## Tujuan
Tolong tulis ulang baris-baris bahan mulai dari baris yang memuat "coordinates (30, 177)." hingga baris yang memuat "center [366, 83].", termasuk kedua baris itu. Ganti "Ripple delete" dengan "Ripple trim" tanpa mengubah bagian lain.
─── Data mentah ───
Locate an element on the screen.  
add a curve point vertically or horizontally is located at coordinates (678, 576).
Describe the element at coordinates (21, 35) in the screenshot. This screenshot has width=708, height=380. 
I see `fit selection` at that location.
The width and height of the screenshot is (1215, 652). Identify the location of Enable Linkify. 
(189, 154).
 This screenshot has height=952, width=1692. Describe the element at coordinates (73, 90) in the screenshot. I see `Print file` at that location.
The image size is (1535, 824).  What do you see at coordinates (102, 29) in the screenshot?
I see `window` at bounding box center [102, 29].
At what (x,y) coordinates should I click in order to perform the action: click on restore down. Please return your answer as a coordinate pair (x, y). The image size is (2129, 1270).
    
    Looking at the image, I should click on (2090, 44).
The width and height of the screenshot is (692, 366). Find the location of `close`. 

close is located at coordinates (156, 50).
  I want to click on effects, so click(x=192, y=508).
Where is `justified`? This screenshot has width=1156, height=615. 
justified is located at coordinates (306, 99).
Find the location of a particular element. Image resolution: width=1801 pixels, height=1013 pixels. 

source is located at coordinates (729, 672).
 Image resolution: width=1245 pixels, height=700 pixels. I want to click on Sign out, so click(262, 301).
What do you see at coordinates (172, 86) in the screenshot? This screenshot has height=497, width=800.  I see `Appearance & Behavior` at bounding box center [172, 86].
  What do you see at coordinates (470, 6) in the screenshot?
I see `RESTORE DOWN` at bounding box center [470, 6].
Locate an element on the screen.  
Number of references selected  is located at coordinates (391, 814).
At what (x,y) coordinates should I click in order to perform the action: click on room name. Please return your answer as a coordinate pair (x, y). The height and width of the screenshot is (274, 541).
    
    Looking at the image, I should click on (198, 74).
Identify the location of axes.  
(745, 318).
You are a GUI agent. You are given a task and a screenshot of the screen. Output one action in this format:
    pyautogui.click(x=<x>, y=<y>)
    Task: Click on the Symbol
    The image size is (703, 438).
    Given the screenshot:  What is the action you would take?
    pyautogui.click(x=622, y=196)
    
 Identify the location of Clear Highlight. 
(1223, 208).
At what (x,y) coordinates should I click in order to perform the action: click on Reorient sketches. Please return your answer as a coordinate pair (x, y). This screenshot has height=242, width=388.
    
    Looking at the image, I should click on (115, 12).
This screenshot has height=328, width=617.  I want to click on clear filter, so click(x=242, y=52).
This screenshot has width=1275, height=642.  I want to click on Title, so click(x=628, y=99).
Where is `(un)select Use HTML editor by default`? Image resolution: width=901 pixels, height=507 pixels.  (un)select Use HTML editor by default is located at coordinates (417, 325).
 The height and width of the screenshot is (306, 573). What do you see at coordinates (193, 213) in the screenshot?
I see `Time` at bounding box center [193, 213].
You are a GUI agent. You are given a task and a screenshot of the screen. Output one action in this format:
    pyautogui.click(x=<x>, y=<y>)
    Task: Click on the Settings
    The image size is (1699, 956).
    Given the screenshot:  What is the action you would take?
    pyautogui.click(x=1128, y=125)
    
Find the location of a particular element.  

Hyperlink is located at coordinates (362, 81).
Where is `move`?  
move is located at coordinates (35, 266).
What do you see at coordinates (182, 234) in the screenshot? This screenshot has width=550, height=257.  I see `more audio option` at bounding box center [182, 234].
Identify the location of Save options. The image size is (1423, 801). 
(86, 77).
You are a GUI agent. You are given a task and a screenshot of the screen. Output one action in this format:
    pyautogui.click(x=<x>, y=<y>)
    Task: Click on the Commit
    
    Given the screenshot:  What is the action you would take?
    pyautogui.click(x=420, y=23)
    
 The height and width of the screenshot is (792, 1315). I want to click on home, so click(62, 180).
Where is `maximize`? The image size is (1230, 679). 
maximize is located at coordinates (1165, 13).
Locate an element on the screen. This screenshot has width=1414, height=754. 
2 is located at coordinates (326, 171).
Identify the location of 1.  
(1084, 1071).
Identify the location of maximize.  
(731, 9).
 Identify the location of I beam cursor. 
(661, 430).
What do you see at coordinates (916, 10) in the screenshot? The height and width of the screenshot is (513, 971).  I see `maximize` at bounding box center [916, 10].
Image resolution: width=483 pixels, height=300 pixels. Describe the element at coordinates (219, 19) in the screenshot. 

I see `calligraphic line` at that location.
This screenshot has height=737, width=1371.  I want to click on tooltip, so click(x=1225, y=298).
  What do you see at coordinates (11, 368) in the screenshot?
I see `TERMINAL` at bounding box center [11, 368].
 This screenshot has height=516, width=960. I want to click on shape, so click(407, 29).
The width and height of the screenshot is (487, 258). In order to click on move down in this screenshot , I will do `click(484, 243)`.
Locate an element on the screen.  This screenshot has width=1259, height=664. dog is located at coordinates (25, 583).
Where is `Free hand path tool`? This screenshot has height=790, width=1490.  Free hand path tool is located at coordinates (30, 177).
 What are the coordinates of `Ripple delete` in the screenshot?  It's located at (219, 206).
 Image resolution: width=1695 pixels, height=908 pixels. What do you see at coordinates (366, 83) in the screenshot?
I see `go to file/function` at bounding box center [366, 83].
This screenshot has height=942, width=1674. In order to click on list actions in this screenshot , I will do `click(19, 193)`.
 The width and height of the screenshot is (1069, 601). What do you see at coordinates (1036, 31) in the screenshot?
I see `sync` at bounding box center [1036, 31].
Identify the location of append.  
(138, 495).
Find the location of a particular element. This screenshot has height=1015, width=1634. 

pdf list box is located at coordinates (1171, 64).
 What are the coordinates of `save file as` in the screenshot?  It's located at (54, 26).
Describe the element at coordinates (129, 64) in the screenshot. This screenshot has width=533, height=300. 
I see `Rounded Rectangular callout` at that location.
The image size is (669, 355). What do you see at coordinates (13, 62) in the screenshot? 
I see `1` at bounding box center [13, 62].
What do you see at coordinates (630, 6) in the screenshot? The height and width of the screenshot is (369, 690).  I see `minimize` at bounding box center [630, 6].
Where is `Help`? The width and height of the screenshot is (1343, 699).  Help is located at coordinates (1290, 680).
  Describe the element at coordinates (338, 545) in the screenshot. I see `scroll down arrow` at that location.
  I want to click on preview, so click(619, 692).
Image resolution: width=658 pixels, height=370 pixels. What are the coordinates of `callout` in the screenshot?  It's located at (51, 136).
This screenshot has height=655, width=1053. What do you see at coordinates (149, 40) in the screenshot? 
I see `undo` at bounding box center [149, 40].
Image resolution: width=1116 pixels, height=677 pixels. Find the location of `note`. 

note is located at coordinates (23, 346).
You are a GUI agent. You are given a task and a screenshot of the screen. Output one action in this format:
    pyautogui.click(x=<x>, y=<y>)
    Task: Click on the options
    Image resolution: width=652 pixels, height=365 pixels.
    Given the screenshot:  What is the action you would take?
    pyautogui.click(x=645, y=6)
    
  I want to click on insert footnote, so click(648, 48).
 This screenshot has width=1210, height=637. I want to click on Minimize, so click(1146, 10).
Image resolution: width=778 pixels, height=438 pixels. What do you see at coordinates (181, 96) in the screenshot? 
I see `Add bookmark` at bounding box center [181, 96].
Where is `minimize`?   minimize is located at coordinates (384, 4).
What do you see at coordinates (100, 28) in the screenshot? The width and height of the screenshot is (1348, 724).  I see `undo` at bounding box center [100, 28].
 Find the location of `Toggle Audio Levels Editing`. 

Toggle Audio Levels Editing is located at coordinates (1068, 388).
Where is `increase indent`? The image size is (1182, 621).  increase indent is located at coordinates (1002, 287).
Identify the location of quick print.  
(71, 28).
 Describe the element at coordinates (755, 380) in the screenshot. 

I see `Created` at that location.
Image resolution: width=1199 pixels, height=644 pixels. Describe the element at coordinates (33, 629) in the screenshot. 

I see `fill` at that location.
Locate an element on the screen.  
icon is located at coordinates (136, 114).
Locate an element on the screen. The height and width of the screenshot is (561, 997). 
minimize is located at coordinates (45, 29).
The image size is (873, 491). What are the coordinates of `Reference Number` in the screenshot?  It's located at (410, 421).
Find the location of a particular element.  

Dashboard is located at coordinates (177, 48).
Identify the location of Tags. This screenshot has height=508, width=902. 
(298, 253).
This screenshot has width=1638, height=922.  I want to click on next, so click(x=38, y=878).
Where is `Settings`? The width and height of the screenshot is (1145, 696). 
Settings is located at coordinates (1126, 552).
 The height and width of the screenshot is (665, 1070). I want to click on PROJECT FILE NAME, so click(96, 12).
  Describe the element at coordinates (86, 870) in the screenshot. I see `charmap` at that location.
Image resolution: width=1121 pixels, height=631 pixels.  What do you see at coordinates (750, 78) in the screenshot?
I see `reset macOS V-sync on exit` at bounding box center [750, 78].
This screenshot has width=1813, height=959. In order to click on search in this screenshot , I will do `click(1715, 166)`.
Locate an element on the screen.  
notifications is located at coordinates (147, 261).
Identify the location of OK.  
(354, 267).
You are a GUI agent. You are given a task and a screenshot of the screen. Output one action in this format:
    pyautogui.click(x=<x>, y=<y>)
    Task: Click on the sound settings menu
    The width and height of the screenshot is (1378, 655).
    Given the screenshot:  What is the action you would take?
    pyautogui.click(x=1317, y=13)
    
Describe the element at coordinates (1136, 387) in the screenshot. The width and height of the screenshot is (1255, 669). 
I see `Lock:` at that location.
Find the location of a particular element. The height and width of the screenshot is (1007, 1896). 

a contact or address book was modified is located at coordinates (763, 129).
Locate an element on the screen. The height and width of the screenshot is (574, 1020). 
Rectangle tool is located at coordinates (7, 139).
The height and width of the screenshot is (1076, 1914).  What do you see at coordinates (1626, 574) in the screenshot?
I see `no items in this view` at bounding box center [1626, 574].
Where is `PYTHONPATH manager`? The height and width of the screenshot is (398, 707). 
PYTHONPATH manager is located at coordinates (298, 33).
───
## Hasil
Where is `Free hand path tool`? This screenshot has height=790, width=1490.  Free hand path tool is located at coordinates (30, 177).
 What are the coordinates of `Ripple trim` in the screenshot?  It's located at (219, 206).
 Image resolution: width=1695 pixels, height=908 pixels. What do you see at coordinates (366, 83) in the screenshot?
I see `go to file/function` at bounding box center [366, 83].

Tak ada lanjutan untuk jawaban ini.